Cabinet secretary Shalom Shlomo met with the streams’ representatives two weeks ago and with Diaspora Affairs Minister Nachman Shai. The Supreme Court has also required both the government and the proponents of the deal to report to the court on the implementation of the deal that was passed by Benjamin Netanyahu’s government but then abandoned.
“Shalom Shlomo was supposed to renew the technical arrangements concerning the egalitarian pavilion,” Shai said. “This was the essence of the government’s answer to the Supreme Court. We would like to see the Netanyahu outline being implemented.”
Women of the Wall executive director Yochi Rappeport said the government merely told the court it would renovate the Robinson’s Arch archaeological area, but did not provide deadlines. Neither did Shlomo in the meeting, which she attended.
“We demanded a deadline and haven’t received one,” she said. “That is the problem. But there is work behind the scenes to achieve our goal of equality at the Western Wall for all Jewish people.”
The Women of the Wall must give its response to the government in the Supreme Court by January 5.
The Western Wall agreement would have seen the current prayer platform for non-Orthodox prayers at the Robinson Arch area at the southern end of the Western Wall designated in law as a prayer space for non-Orthodox worship, and would have given representatives of the Reform and Conservative movements a place on the site’s governing committee. At the same time, the central Western Wall plaza would be designated in law as a place for Orthodox prayer only.

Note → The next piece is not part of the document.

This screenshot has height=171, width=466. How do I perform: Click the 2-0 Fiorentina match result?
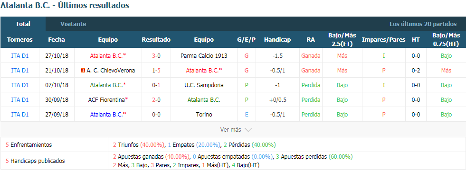[x=156, y=100]
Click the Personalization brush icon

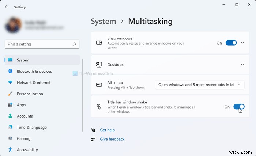10,94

The current egalitarian prayer site is run by the Masorti (Conservative) Movement and its services are funded by the Jewish Federation of Greater MetroWest, New Jersey. The Federation’s Israel director, Amir Shacham, said there were mixed feelings among his federation about how and when to push Prime Minister Naftali Bennett’s government.
“My federation is in a wait-and-see mode, not in a fighting mode,” Shacham said. “But there are voices saying this is an opportunity to challenge the change government on the Kotel and other issues related to pluralism and Israel-Diaspora relations.”

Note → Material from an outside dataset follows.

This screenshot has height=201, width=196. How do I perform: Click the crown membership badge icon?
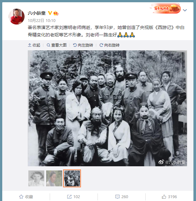(x=56, y=13)
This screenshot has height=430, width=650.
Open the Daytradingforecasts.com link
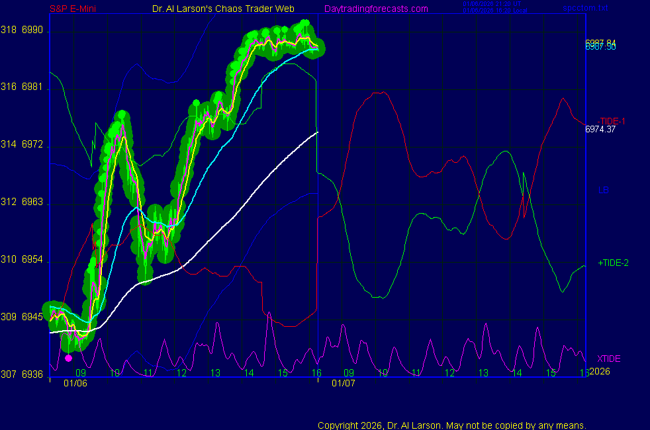375,9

Alternate Prime Minister Yair Lapid said on November 8 that the Kotel agreement must be implemented by the time Attorney-General Avichai Mandelblit, who authored the plan, leaves office on January 31. But on December 13, Lapid indicated that the deal will not be implemented swiftly.

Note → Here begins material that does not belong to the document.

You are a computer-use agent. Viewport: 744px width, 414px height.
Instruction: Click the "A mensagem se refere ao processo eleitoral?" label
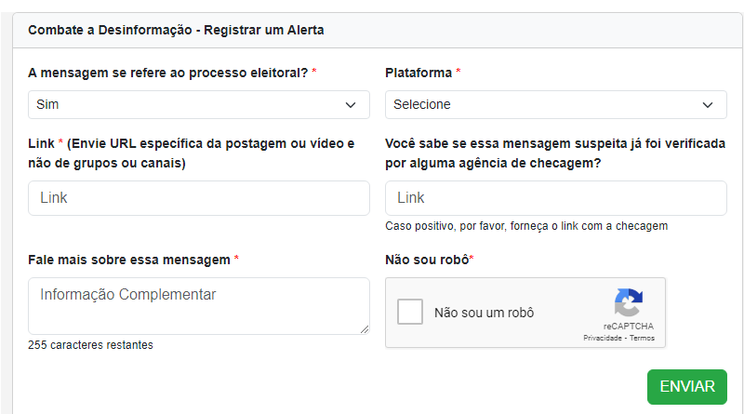tap(168, 73)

“I support the plan, but it isn’t possible to do everything all at once,” Lapid said. “We have four years and we will advance a lot of things during them.”
Shlomo denied that the government wanted to delay implementation “for a substantive period of time,” and that the issue was “being dealt with.” But he concurred with Lapid that it is not possible to achieve all the government’s goals at once.
Meanwhile, candidates for Jewish Agency chairman were invited on Thursday for a second job interview.
Jeremy Sharon contributed to this report.